* TEXTO PROPORCIONADO:
De lo dicho anteriormente, surge otro interrogante que, hasta el momento, nadie parece haberse molestado en considerar: ¿qué está haciendo la ciencia en lo que tiene que ver con el desarrollo de un tratamiento, así sea medianamente efectivo, para ayudar a quienes se contagian y generan los graves síntomas que, en tantísimos casos conducen inevitablemente a la muerte? Porque hasta este momento los postulados médicos son que, si aparece la infección, hay que aislarse rigurosamente y mantener una cuarentena de 14 días. Si los síntomas se tornan severos, acudir a un hospital en busca de una UCI (si es que puede conseguirla); allí le darán paliativos y, si las cosas se ponen difíciles, lo remitirán a un respirador y lo entubarán. De sobra sabemos que, cuando llega a tales instancias, el afectado casi siempre fallece sin que se pueda hacer nada para prevenir el fatal desenlace. En otras palabras, nos hallamos inermes frente a los embates de este implacable contrincante. A no ser, claro está, que ya exista un procedimiento médico-clínico-farmacológico del cual no se haya hecho mayor divulgación en virtud del eventual y muy seguramente astronómico costo que pudiera significar para quien lo necesite.

Entradas de datos guardadas
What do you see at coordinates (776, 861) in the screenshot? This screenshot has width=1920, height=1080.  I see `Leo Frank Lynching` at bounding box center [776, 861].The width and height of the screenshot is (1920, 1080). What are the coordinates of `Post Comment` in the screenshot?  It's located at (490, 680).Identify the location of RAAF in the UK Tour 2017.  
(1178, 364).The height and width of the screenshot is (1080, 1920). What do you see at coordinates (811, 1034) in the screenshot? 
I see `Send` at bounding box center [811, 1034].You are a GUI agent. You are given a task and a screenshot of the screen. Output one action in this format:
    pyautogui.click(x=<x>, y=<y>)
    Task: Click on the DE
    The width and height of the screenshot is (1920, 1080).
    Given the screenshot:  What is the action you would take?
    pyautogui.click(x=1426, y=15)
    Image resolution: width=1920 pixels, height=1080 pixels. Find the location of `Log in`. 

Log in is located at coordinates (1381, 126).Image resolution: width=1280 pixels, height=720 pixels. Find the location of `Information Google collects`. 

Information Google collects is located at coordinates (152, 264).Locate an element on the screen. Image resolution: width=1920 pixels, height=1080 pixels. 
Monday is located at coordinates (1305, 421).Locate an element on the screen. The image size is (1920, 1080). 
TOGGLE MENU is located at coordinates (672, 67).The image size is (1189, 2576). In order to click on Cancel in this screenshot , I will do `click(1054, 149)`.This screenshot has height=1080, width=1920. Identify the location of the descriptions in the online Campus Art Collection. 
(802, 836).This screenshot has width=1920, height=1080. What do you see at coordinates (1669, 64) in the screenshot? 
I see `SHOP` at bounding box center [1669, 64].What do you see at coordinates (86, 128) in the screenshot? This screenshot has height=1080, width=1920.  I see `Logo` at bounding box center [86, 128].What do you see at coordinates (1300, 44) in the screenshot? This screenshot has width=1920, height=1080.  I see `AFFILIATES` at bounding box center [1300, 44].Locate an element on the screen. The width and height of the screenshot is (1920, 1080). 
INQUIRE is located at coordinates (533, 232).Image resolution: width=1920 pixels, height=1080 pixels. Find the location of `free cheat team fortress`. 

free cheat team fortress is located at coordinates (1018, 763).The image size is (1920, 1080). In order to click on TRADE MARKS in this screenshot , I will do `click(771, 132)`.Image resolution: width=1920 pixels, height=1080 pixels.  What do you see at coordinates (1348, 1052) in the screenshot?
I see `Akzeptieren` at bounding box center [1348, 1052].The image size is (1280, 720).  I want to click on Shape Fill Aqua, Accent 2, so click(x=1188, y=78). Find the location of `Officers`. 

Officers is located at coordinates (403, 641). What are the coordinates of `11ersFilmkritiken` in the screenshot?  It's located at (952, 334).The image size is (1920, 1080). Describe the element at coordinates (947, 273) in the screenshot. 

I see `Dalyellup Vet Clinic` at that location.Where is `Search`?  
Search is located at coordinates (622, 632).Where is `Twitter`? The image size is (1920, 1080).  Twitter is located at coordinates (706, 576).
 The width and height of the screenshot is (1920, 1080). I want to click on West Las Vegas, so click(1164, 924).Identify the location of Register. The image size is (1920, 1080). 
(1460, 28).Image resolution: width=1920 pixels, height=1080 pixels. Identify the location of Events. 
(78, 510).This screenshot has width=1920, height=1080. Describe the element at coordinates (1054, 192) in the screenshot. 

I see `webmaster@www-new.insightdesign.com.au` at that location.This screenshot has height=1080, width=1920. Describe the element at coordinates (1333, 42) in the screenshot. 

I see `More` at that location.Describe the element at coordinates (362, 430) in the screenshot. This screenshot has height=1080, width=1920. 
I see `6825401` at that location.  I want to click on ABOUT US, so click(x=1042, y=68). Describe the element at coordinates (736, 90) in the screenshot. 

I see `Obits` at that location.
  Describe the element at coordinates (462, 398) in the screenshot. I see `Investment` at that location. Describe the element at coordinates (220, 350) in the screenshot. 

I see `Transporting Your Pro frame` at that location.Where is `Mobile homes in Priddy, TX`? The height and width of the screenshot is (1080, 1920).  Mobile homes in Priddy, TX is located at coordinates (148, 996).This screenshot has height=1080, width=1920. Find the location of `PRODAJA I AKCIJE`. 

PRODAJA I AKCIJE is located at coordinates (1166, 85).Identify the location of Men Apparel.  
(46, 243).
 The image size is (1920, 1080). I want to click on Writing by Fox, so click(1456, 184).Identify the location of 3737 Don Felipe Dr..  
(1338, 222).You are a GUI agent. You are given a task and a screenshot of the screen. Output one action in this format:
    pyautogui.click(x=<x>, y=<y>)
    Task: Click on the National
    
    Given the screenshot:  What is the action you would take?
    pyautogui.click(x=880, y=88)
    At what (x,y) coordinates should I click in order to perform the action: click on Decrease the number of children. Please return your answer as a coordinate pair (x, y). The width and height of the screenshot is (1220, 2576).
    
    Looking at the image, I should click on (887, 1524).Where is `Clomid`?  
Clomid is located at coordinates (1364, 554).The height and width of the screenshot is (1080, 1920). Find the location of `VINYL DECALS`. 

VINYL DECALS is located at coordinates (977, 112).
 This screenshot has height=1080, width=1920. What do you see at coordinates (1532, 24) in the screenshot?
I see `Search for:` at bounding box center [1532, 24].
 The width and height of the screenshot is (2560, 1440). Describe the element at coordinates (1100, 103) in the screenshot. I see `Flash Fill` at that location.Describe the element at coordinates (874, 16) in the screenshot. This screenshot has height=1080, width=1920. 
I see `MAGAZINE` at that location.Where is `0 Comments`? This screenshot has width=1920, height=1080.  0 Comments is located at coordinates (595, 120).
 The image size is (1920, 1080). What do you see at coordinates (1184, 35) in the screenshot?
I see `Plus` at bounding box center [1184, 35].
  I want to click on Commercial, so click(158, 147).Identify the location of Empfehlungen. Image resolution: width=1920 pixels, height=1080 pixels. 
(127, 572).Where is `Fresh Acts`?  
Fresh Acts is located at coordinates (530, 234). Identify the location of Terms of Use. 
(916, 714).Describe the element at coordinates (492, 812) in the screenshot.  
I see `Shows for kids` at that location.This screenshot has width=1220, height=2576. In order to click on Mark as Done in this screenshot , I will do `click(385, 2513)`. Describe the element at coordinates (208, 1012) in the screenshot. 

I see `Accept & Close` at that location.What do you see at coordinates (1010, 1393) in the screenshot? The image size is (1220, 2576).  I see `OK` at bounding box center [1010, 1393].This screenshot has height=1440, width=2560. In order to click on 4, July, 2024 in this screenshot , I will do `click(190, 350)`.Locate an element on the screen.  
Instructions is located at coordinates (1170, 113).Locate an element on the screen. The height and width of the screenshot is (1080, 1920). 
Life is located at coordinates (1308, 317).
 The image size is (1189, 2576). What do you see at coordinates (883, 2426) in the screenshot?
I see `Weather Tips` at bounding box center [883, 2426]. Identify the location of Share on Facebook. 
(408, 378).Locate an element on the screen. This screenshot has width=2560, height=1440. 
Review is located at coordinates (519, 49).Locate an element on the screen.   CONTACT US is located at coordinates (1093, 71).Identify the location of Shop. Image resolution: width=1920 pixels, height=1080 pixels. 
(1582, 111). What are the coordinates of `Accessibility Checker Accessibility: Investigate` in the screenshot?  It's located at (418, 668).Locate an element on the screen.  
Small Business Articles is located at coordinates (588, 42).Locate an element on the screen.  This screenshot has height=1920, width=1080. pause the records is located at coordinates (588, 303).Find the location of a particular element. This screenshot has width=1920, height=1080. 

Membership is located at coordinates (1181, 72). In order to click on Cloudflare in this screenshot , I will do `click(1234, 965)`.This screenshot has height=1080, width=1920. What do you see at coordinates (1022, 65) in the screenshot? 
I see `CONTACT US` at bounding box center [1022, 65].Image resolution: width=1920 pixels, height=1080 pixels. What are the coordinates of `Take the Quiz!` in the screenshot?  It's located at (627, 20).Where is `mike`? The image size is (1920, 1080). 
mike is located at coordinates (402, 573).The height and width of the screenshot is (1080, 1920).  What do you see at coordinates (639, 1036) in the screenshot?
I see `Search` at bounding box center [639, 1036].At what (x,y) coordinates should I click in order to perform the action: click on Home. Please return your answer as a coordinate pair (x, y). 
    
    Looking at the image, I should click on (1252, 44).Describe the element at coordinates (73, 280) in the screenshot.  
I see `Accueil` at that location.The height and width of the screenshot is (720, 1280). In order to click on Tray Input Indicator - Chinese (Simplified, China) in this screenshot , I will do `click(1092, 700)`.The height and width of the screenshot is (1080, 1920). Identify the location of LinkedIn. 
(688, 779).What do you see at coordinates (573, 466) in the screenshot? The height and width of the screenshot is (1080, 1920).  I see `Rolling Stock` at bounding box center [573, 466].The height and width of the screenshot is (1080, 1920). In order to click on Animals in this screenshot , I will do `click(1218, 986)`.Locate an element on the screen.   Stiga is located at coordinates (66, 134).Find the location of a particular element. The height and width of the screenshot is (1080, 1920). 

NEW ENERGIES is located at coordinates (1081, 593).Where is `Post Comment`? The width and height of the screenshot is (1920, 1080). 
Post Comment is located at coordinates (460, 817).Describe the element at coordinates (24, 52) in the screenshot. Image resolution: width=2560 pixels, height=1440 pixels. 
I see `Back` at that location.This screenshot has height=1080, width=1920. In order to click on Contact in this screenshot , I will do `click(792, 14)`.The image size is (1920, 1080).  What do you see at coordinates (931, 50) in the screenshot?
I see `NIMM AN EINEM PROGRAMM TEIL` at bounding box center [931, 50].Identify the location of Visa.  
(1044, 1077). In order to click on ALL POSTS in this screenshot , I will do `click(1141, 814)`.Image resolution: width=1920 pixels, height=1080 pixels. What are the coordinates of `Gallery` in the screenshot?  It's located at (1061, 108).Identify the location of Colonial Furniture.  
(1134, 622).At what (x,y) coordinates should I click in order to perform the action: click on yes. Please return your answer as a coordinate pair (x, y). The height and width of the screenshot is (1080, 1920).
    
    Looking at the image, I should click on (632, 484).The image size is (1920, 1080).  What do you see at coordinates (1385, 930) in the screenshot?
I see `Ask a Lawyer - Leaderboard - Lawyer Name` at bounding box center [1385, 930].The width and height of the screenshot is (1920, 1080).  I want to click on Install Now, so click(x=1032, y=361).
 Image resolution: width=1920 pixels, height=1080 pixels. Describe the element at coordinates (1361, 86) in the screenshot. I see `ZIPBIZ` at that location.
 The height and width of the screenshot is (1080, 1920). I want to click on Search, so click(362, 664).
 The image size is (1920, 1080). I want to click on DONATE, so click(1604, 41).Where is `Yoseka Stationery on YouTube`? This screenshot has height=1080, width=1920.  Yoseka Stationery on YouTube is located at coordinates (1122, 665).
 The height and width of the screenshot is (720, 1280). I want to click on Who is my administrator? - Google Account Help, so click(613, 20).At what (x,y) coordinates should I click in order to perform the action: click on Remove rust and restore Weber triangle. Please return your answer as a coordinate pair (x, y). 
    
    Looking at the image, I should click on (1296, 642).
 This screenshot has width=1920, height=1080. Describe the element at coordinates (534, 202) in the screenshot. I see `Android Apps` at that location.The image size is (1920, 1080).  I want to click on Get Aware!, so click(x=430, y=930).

* ACTIVIDADES:
1. Responde brevemente, según el texto sobre el tratamiento de la infección:
(a) ¿Cuántos días de cuarentena se indican si aparece la infección?
(b) ¿Adónde hay que acudir si los síntomas se tornan severos?
(c) ¿Qué se hará con el afectado si las cosas se ponen difíciles?
2. Prosigue el texto sobre el tratamiento de la infección a partir de su última oración.
Las entradas no guardan relación con el texto sobre el tratamiento de la infección.

* RESPUESTAS POR ACTIVIDAD:
1.
(a) 14 días.
(b) A un hospital, en busca de una UCI.
(c) Lo remitirán a un respirador y lo entubarán.

2.
A este propósito, conviene recordar aquí que se dijo que Donald Trump había caído víctima del contagio. Como se hizo público, fue llevado a un centro médico del cual fue dado de alta tan solo un par de días después. Y nosotros, los ciudadanos de a pie, no podemos dejar de preguntarnos: ¿Cuál sería ese tratamiento tan veloz y efectivo? ¿Tuvo acceso a procedimientos médicos ya existentes, pero reservados para las minorías opulentas? No parece haber una respuesta. Pero por supuesto que lo que se puede suponer es que, con esa tendencia a una mitomanía perniciosa y malsana, de la que ha hecho gala el magnate, enfocada siempre a materializar y proporcionar algún asidero a la realidad incoherente y tortuosa que percibe su mente obtusa, lo de su Covid acaso no fue más que un recurso para esgrimir frente a sus votantes, atraer su atención y sacudirse un poco la desventaja que ya divisaba frente a su rival y que finalmente le costó la reelección. Creo que nunca lo sabremos con certeza.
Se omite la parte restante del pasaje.